介護はとても尊い行為である反面、そのハードさから多くの方が言いしれぬ疲労を感じているようです。
精神的にも肉体的にももう限界!となってしまった際、どのように対処すれば良いのでしょうか?
今回は、特に認知症患者の介護を行う人に向けた、“介護疲れ”の対処法についてご紹介します。
心理的な負担を減らすためのに
まず大切なのは、介護の全てを自分一人で抱え込まないことです。
「自分がなんとかしなくては」と気張っていては、
いつまでも介護疲れは改善しませんし、むしろ悪化することも考えられます。
そのため、心が疲れてしまったという時にはすぐに身近な人へ相談をするようにしましょう。
人は、自分が抱えている問題を誰かに話し、理解をしてもらうことで心を軽くすることができます。

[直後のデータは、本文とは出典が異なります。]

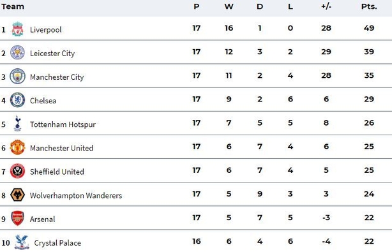Open the Crystal Palace team name
The width and height of the screenshot is (392, 252).
point(57,243)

また、より具体的なサポートを家族や友人に頼むことも重要です。
もちろん、毎日付きっきりで介護を手伝ってもらうのは難しいもの。
そこで、「日曜の午後だけ、介護を手伝ってくれませんか?」という具合に、
限定的なお願いをするよう心がけてください。
あなたにとっても負担が減りますし、
お願いされた相手にとってもハードルが下がるため、快く引き受けてくれるでしょう。
特に認知症患者の介護はハードな毎日が続きます。
要介護者の昼夜逆転生活に付き合っていると、
介護をするあなた自身も慢性的な睡眠不足になってしまいかねません。
そうなると、心理的なストレスは増すばかり。
爆発する前に、頼れる人を探すようにしてください。
肉体的な疲れへの対処法
認知症患者に限らずですが、介護は非常に力を使う行為です。
入浴やトイレといったサポートは、それだけで体力が奪われていくことでしょう。
肉体的な疲労が溜まれば、体が言うことを聞かなくなるのはもちろん、
前述した精神的なストレスにもつながってしまいます。
そこで覚えていただきたいのがボディメカニクスのテクニックです。
基本になるのは、まず要介護者にできるだけ近づき、
支持基底面(体の支える床との接地面を結んだ範囲)を広くとること。
これにより、重心が安定するので少ない力で相手を支えることができます。
また、家の中の物をできるだけ減らして、空間を広く使うことも重要です。
要介護者の転倒や接触によるケガを防げる他、
介護者のサポートも楽になる、というメリットがあります。
その他、要介護者の部屋を玄関近くに移動するのも効果的です。
サポートしながらの外出が楽になります。
ただし、認知症患者の場合には突然の徘徊といった症状が見られるケースが多いです。
そのため、側にいられない時にはカギを閉めたり、
ドアに鈴を付けたりといった工夫をしてください。